Robin Gibb was the Bee Gee with the falsetto voice who, together with two of his brothers, provided the soundtrack to some of the most joyous moments of the youth of my generation. So it was sad to hear of his death. But at the same time it is infuriating to read and hear, over and over (including, it must be said, in this newspaper) that he "has lost his battle with cancer".
I'm at a loss to know why, despite a number of us who've been through the dread diagnosis and subsequent treatment pointing out that such pugilistic terminology is entirely inappropriate, we continue to be given the impression that death from cancer is somehow an indication of failure to have the moral fibre to fight and defeat it.

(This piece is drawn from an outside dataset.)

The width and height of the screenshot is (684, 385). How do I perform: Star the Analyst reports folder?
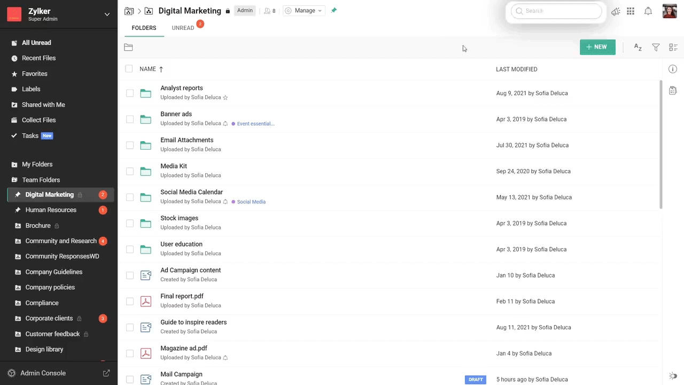[x=225, y=98]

Cancer comes in many forms. Some are swiftly lethal, others take their time to kill. Some, given early diagnosis and fast, good treatment, can be cured. Robin Gibb had colon cancer – notoriously difficult to diagnose, as there are few early signs to send you rushing to the doctor. It went walkabout into his liver. He had a very slim chance of survival.
Dealing with cancer has nothing to do with battling or fighting or positive thinking. I was fortunate. I had a relatively early-stage hormone receptor breast cancer. It hadn't spread. It's probably the best researched form of the disease. I gritted my teeth, put my trust in my oncologist, tried not to get too depressed about surgery and chemotherapy and, six years on, I'm still here.
But, supposing I'd crowed about my "victory" or put my survival down to the power of positive thought. What impact would that have had on the young women who had a more virulent strain and knew they were dying? Dina Rabinovitch or Jade Goody, for example. Would they have beaten themselves up, feeling they simply hadn't fought hard enough?
I've been appalled this week that a generally well researched medical drama, House, as it comes to a close, has the central character encouraging his best friend, Wilson, to "fight" his diagnosis of Stage 2 Thymoma – a rare cancer sited in the thymus, a small organ under the breastbone.
Wilson is an oncologist and reckons he has some five months to live. He's made the pragmatic decision to forgo the pain and distress of further chemotherapy to gain, perhaps, a few more months. He just wants to find as much pleasure in what little time he has left with his hair and his dignity intact. He knows enough about the disease to be aware that no amount of fight will make the blindest bit of difference to his prognosis.
So, please, no more talk of "the big C" as a war zone. RIP Robin Gibb with an acknowledgement that he drew the short straw of a difficult disease and a sigh of relief from those of us who are "staying alive" that we were just lucky to get a kinder type of cancer.